International picture library

Bridgeman Images, based in New York, London, Paris and Berlin, provides one of the largest archives for reproductions of works of art in the world. Bridgeman Art Library was founded in 1972 by Harriet Bridgeman and changed its name in 2014. The Bridgeman Art Library works with art galleries and museums to gather images and footage for licensing.

== History ==
Harriet Bridgeman was hired at 23 by Sir John Rothenstein to launch a UK version of the Italian journal I Maestri del Colore. She discovered that gathering pictures of artworks was complicated and launched Bridgeman Art Library in 1972.

In 1998, the company was involved in the case Bridgeman Art Library v. Corel Corp., in which the United States District Court for the Southern District of New York ruled that exact photographic copies of two-dimensional works in the public domain cannot be copyrighted, even if making the image takes considerable effort, because the resulting works lack originality. During the Royal Academy's 1998 exhibition Art Treasures of England: the Regional Collections, 98% of the pieces exhibited came from Bridgeman Art Library.

In 2007, Harriet Bridgeman restructured the company to pave the way for her succession. In 2012, Bridgeman Art Library started to represent the British Council Collection. In 2014, the company officially changed its name from Bridgeman Art Library to Bridgeman Images. In April 2015, Bridgeman Images acquired the French photo archives company Rue des Archives.

== Activities ==
Bridgeman Images is a company that represents museums, art collections and artists throughout the world by providing a central source of fine art and photography for image users (300,000 artworks and 750,000 historical photographs). The company provides a search engine to query its inventory.

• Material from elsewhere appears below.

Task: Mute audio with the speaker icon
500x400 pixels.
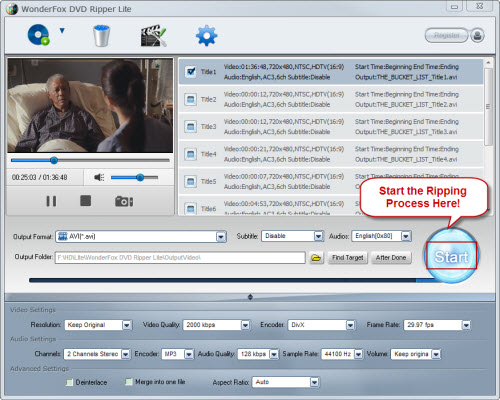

Bridgeman also provides customers with reproduction licensing and offers advice on how to clear artist's copyright, if additional permission is needed. Copyright holders receive remuneration in the form of half the reproduction fee paid by the customer. As well as supplying images to consumers, Bridgeman works with copyright holders to create high quality reproductions of artists' works using the latest imaging technology. These reproductions can be ordered through various websites and apps such as Art Authority. Over 500 new images are added to the Bridgeman archive each week. Museums represented in the archive include the British Museum; the British Library; the National Galleries of Scotland, Sweden and South Africa; the Hamburg Kunsthalle; and the Barnes Foundation.